Then, the directories are light boards—and they change every few seconds. That means if the exhibit you’re looking for has just been displayed before you find the directory, you have to wait while the sign goes through all its changes floor by floor before the exhibit you want comes up again.
(MoMA, like most art museums, used to have printed guides visitors could carry with them, but like all other printed matter, that courtesy has disappeared. The brief brochure for each exhibit that was so useful was dispensed with a long time ago. Everything has migrated over to the museums’ websites and smart-phone apps, it seems.)
Okay, enough bitchin’ and moanin’ for now. Let’s get to the art and the display thereof.
I should acknowledge here that Alexander Calder (American, 1898-1976) is one of my favorite artists. (There’s a short bio of the artist in “Calder: Hypermobility at the Whitney,” posted on Rick On Theater on 21 August 2017; https://rickontheater.blogspot.com/2017/08/calder-hypermobility-at-whitney.html.) I love his whimsy, his sense of humor, his ingenuity, his inventiveness. His work makes me chuckle, wonder, imagine and dream, and delight.
One of my favorite Calder pieces, by far his largest mobile and the last major art work he created, the red-and-black Untitled (1976), hangs from the ceiling of the center court of the National Gallery of Art’s East Building in Washington, D.C.
I used to visit NGA’s East Building hundreds of times when I went to Washington, and Calder’s Untitled and the Joan Miró (Spanish Surrealist, 1893-1983) tapestry Woman (1977) in the same vast, open atrium just beyond the museum’s entry were always my first pleasures, no matter what show I was there to see.
Both pieces were removed for cleaning and maintenance, the Calder in 1988 and the Miró on 2003, and I missed them dearly. (The mobile was returned to its proper place, but the tapestry was replaced.)
For many years, I spent a lot of time at the New York Public Library for the Performing Arts at Lincoln Center. As much as anything else I accomplished there—mounds of research—I loved walking under Le Guichet (“The Box Office”), Calder’s monumental 1963 black stabile directly in front of the library’s entrance.
When it, too, was removed during a make-over of the Lincoln Center Plaza, I actually missed it. I suppose that’s partly because I often used to “open” the library and arrived a few minutes before its noon opening and sat looking at the sculpture or walking around it for the time I had to wait. (There was also a Henry Moore [English sculptor, 1898-1986] sculpture, Reclining Figure [1963-5], in a pool a few yards north of the Calder.)

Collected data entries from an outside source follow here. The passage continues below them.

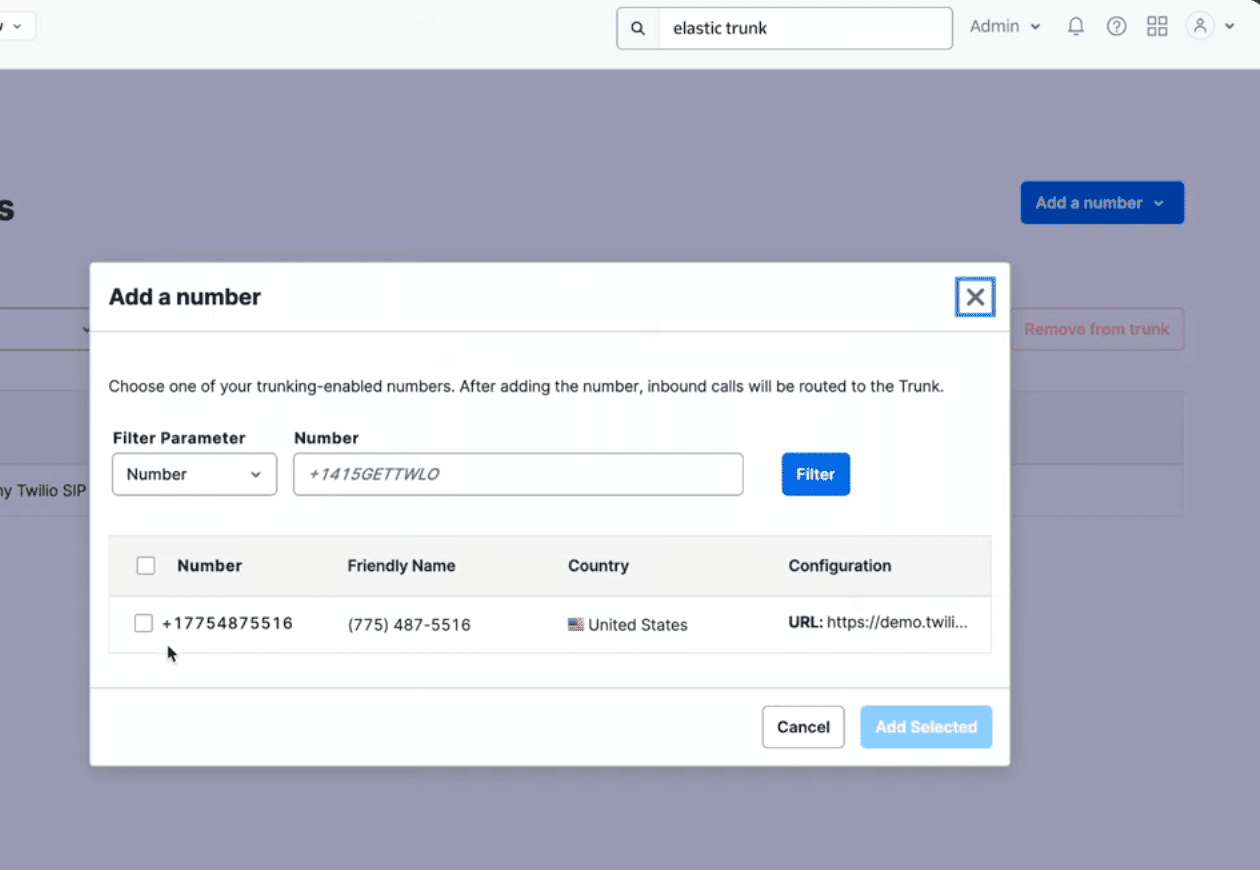This screenshot has width=1260, height=870.
Task: Click the Remove from trunk button
Action: tap(1096, 329)

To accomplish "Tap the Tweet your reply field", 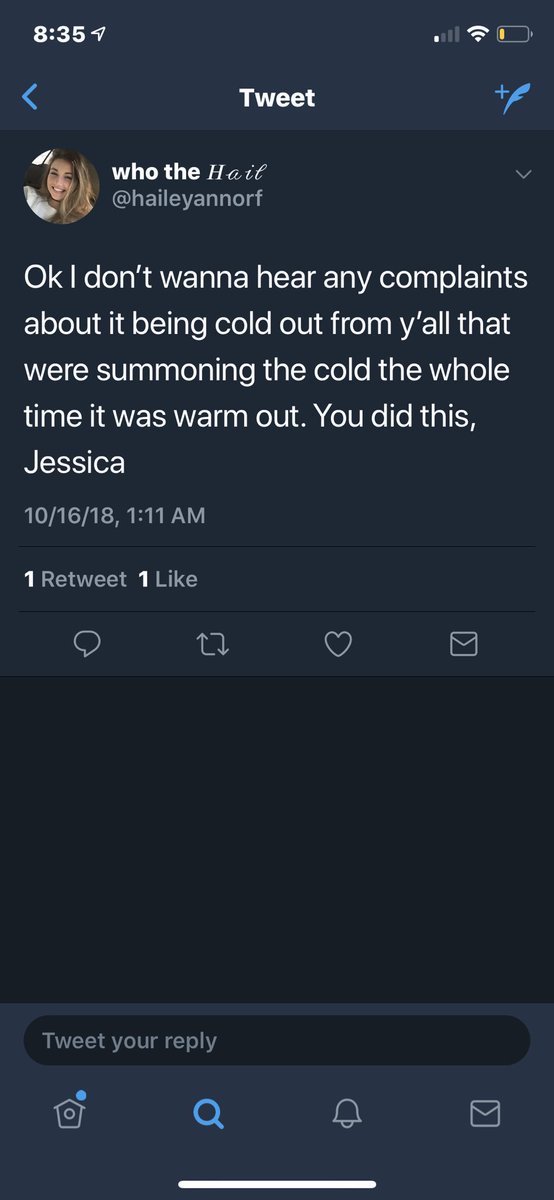I will coord(277,1041).
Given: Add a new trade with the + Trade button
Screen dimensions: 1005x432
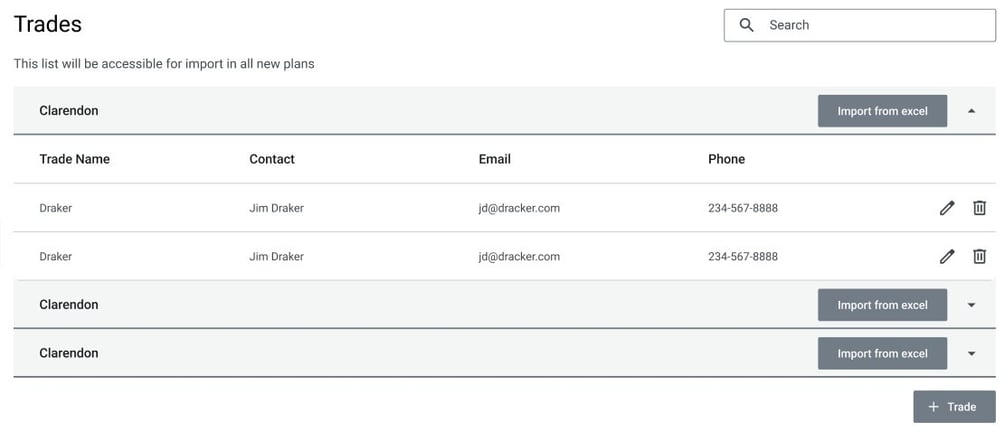Looking at the screenshot, I should [x=954, y=406].
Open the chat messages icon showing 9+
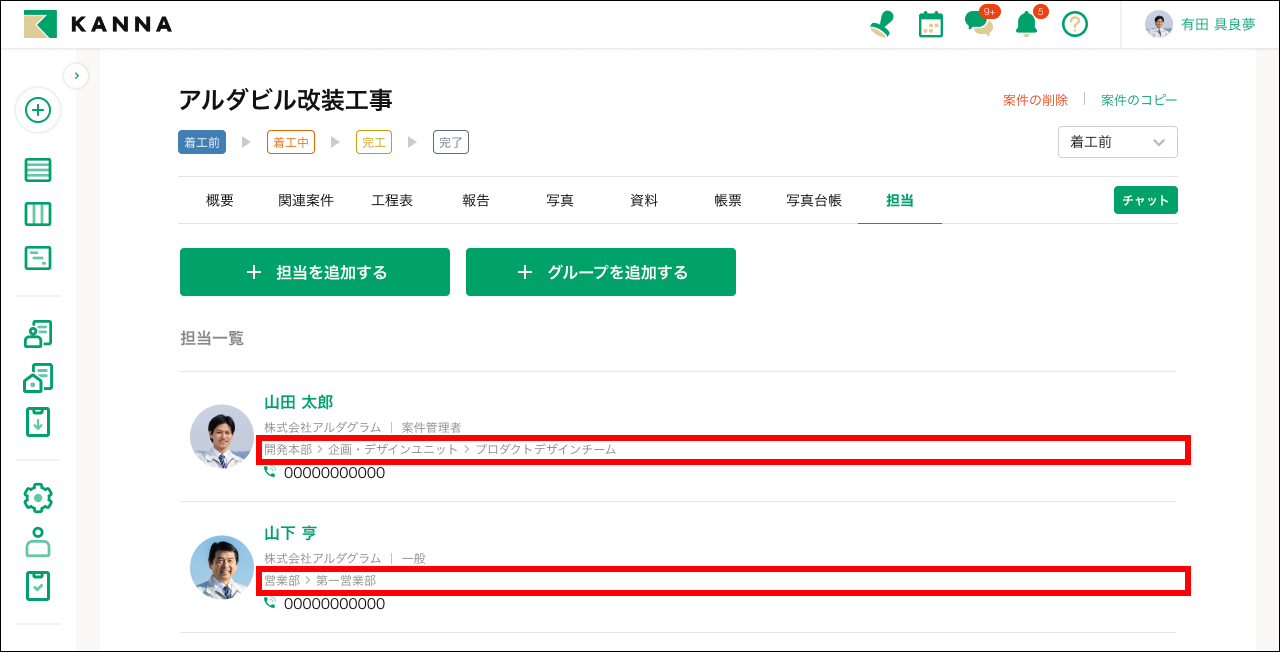 [977, 23]
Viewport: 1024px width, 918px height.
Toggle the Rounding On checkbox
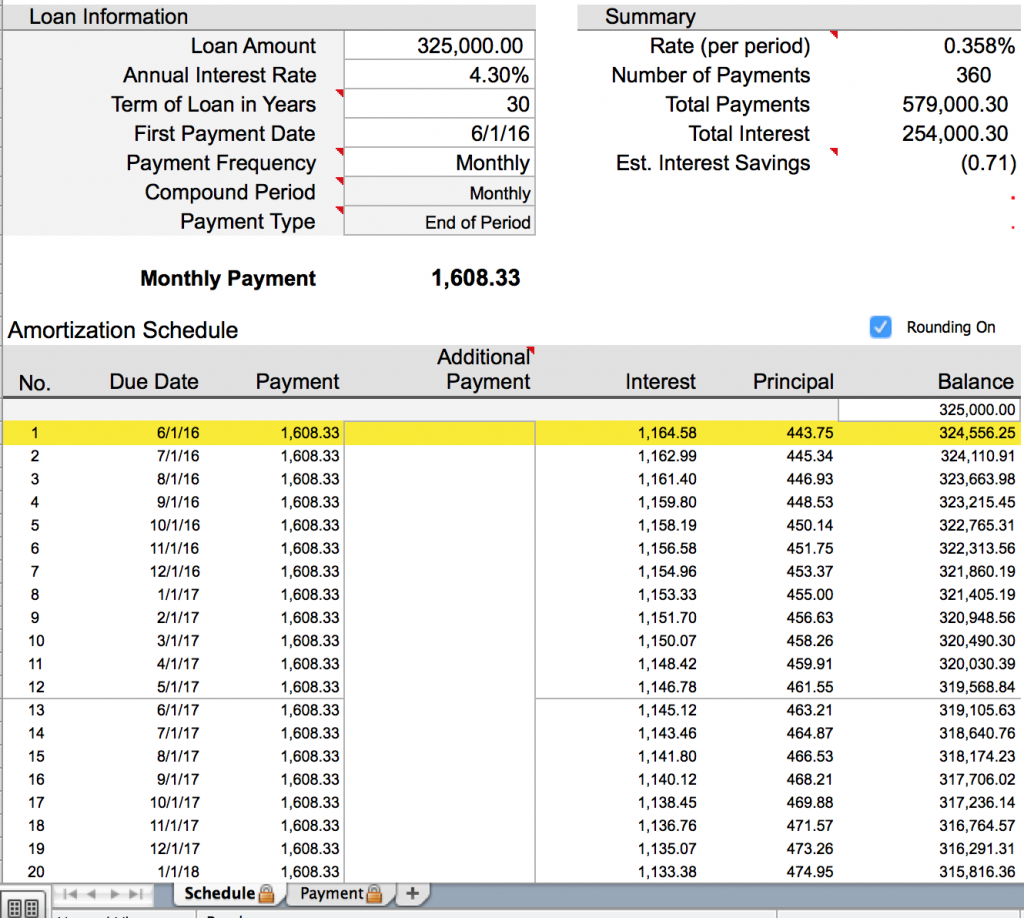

I even own a Calder lithograph that’s of the same iconography as the sculptor’s mobiles—the same color palette and the same blobby shapes. It could, in fact, be seen as a study for a possible mobile (though I’m pretty sure that’s not what it was intended for). The title, Magie Eolin (1972)—the nearest translation for which I can come up with is “magic of the wind”—might suggest that it was inspired by the wind-driven sculptures so beloved by both the artist himself and his fans.
I have a faux-Calder mobile in my study, too. My mother bought it as a gift for my father at one of the Washington museum shops, the NGA or one of the Smithsonians, and they passed it on to me sometime after I moved into my present apartment—which has an extra room for my study/guest room. It’s not an actual Calder, but it was clearly modeled after his work (and could almost pass for one of Calder’s mobiles . . . if you don’t look too closely).

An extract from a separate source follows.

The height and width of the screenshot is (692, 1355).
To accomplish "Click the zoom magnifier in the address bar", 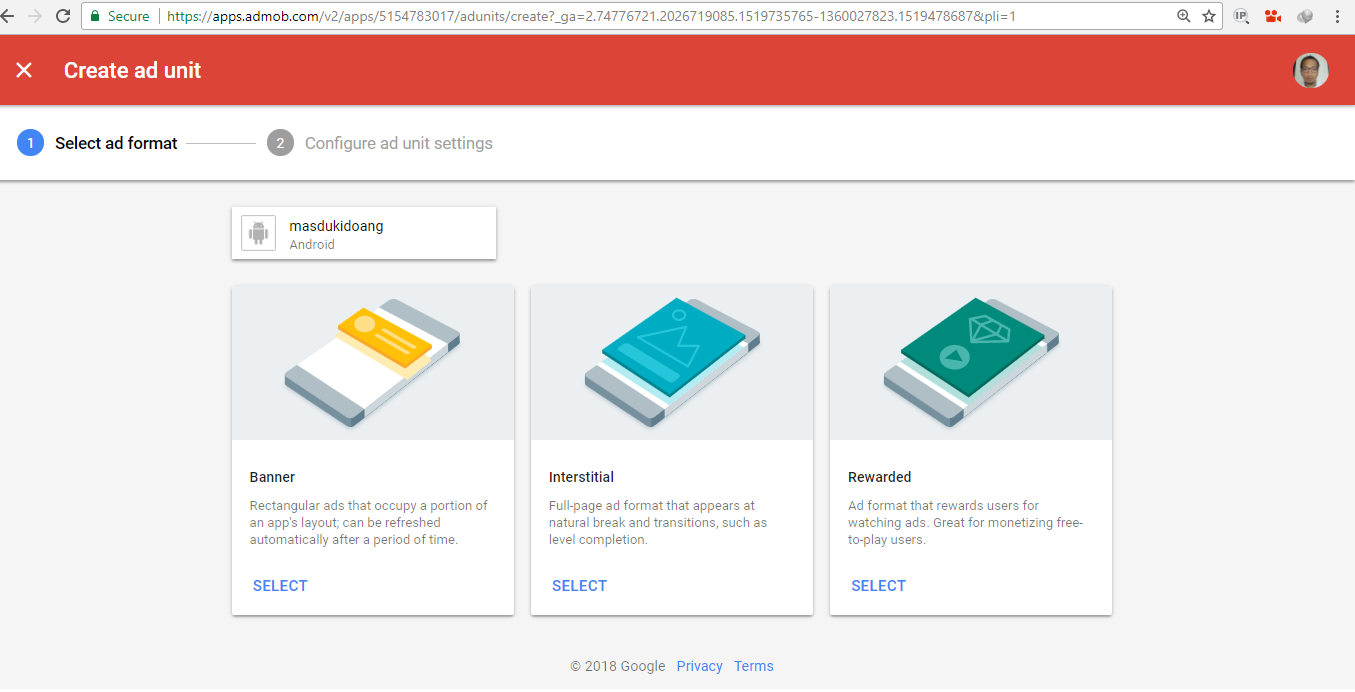I will pos(1184,16).
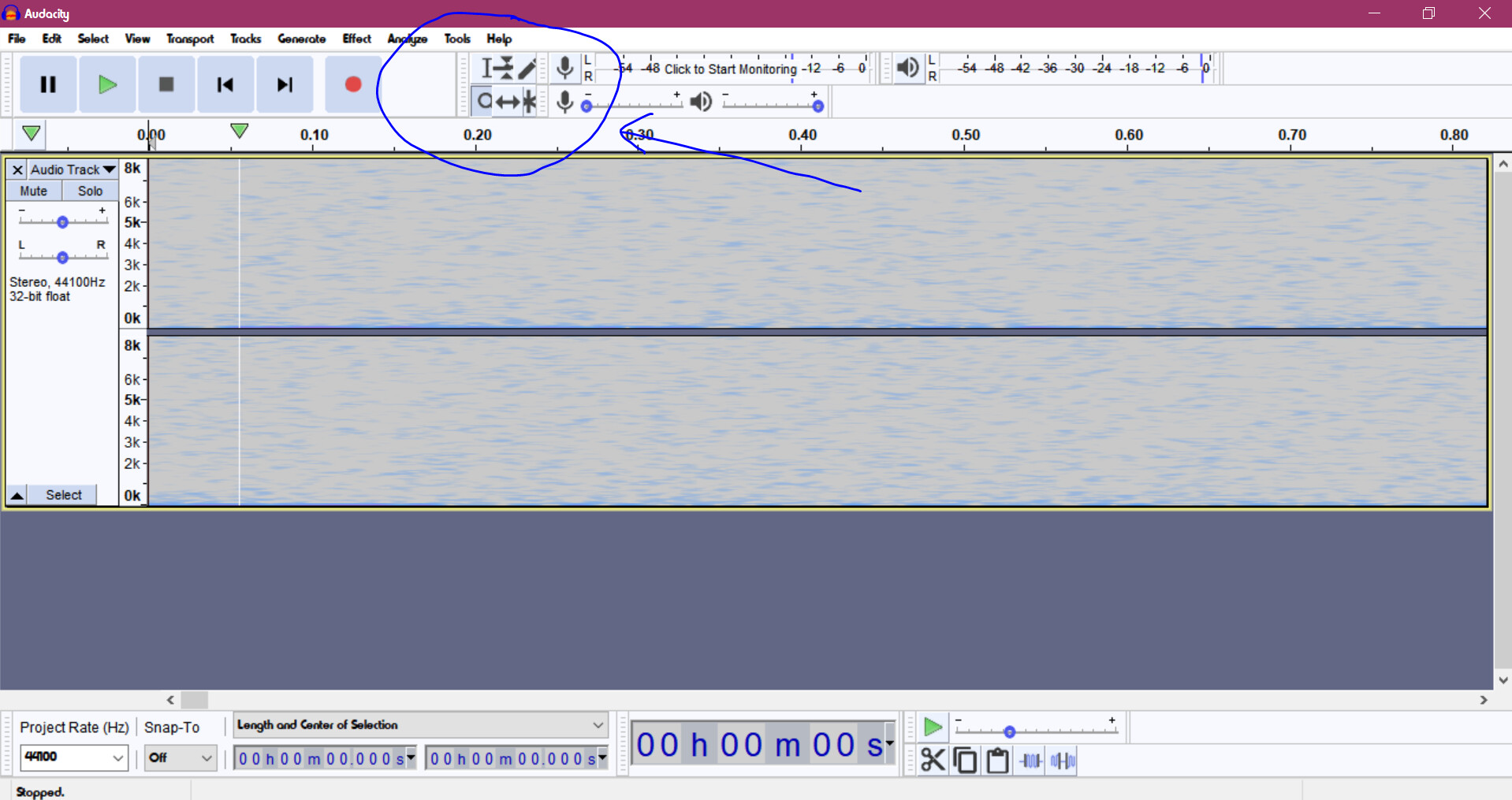Mute the Audio Track
The height and width of the screenshot is (800, 1512).
point(34,191)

So you can judge why I was so ready to get to Modern from the Start before it closed.
Calder had a long and symbiotic association with MoMA. It started when the institution was in its infancy and the sculptor was just beginning his career. Each gave a boost in prominence and stature to the other.
In the words of Artbook, a distributor of art books and museum exhibition catalogues, “Through MoMA, Calder came to be known as a pioneer of modern sculpture, and through Calder, MoMA came to understand itself as an American museum of modern art.”
Calder’s work was first exhibited at the Museum of Modern Art in 1930, in the exhibition Painting and Sculpture by Living Americans, just months after MoMA opened to the public. (The museum opened in November 1929 and led a peripatetic existence for 9½ years. Painting and Sculpture ran 3 December 1930-20 January 1931.)
The museum’s unofficial “house artist,” Calder created a number of pieces commissioned by MoMA for special events during its earliest years. In 1939, for example, when the Museum of Modern Art moved into its permanent home on West 53rd Street, the sculptor made Lobster Trap and Fish Tail, a multicolored mobile that still hangs at the top of the lobby’s grand staircase for which it was made. The staircase, with the mobile, is just outside the exit from the last gallery of Modern from the Start.
Also in 1939, for the celebratory dinner on 8 May MoMA hosted for its tenth anniversary, Calder was commissioned to make huge free-form silver candelabra. Some of the candelabra, which when connected up looks like a model rollercoaster, were on view in Modern from the Start.
Calder also worked closely with the MoMA curator, in collaboration with artists Marcel Duchamp and Herbert Matter (Swiss-born American photographer and graphic designer, 1907-84), on his major 1943 mid-career retrospective at MoMA, Alexander Calder, which introduced the artist, already known in Europe, to an American audience.
Throughout the 1940s and 1950s, Calder’s sculptures were a mainstay of the Abby Aldrich Rockefeller Sculpture Garden, where they have continued to reappear in the succeeding decades. For Modern from the Start, for example, Man-Eater with Pennants, a giant standing mobile of several different painted metal components affixed to rods that move around a central post by means of air currents, commissioned by MoMA in 1945 for the Sculpture Garden, has been remounted there after an absence of 50 years.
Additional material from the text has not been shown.